== Rows ==
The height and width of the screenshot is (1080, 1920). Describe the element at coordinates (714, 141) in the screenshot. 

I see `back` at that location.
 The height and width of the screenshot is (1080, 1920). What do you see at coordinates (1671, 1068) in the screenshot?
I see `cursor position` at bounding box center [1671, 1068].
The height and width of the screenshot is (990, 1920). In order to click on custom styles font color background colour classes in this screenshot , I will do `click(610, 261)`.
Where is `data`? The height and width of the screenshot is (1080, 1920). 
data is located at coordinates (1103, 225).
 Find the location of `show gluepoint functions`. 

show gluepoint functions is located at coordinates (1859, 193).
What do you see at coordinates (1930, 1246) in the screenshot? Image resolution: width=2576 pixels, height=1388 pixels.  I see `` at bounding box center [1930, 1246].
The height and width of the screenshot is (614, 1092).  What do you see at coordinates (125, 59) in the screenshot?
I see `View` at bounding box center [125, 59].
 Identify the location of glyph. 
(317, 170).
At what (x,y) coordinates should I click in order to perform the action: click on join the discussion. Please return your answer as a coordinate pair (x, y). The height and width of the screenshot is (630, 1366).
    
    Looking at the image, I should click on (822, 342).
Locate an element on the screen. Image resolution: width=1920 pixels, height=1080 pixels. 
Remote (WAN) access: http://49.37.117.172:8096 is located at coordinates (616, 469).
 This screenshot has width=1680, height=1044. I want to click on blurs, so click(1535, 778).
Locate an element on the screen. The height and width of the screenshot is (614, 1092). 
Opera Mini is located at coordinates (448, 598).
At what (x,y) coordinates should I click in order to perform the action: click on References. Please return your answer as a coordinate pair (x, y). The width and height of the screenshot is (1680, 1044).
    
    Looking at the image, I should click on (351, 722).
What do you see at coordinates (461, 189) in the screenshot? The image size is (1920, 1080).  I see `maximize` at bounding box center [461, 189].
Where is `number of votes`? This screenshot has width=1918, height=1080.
===
**Exercise**
Put the rows above into a Markdown table with the columns Number and Text. Skip blank lines, number the remaining lines in order, and place each line's wording in the Text column.

**Written solution**
| Number | Text |
|---|---|
| 1 | The height and width of the screenshot is (1080, 1920). Describe the element at coordinates (714, 141) in the screenshot.  |
| 2 | I see `back` at that location. |
| 3 |  The height and width of the screenshot is (1080, 1920). What do you see at coordinates (1671, 1068) in the screenshot? |
| 4 | I see `cursor position` at bounding box center [1671, 1068]. |
| 5 | The height and width of the screenshot is (990, 1920). In order to click on custom styles font color background colour classes in this screenshot , I will do `click(610, 261)`. |
| 6 | Where is `data`? The height and width of the screenshot is (1080, 1920).  |
| 7 | data is located at coordinates (1103, 225). |
| 8 |  Find the location of `show gluepoint functions`.  |
| 9 | show gluepoint functions is located at coordinates (1859, 193). |
| 10 | What do you see at coordinates (1930, 1246) in the screenshot? Image resolution: width=2576 pixels, height=1388 pixels.  I see `` at bounding box center [1930, 1246]. |
| 11 | The height and width of the screenshot is (614, 1092).  What do you see at coordinates (125, 59) in the screenshot? |
| 12 | I see `View` at bounding box center [125, 59]. |
| 13 |  Identify the location of glyph.  |
| 14 | (317, 170). |
| 15 | At what (x,y) coordinates should I click in order to perform the action: click on join the discussion. Please return your answer as a coordinate pair (x, y). The height and width of the screenshot is (630, 1366). |
| 16 |     Looking at the image, I should click on (822, 342). |
| 17 | Locate an element on the screen. Image resolution: width=1920 pixels, height=1080 pixels.  |
| 18 | Remote (WAN) access: http://49.37.117.172:8096 is located at coordinates (616, 469). |
| 19 |  This screenshot has width=1680, height=1044. I want to click on blurs, so click(1535, 778). |
| 20 | Locate an element on the screen. The height and width of the screenshot is (614, 1092).  |
| 21 | Opera Mini is located at coordinates (448, 598). |
| 22 | At what (x,y) coordinates should I click in order to perform the action: click on References. Please return your answer as a coordinate pair (x, y). The width and height of the screenshot is (1680, 1044). |
| 23 |     Looking at the image, I should click on (351, 722). |
| 24 | What do you see at coordinates (461, 189) in the screenshot? The image size is (1920, 1080).  I see `maximize` at bounding box center [461, 189]. |
| 25 | Where is `number of votes`? This screenshot has width=1918, height=1080. |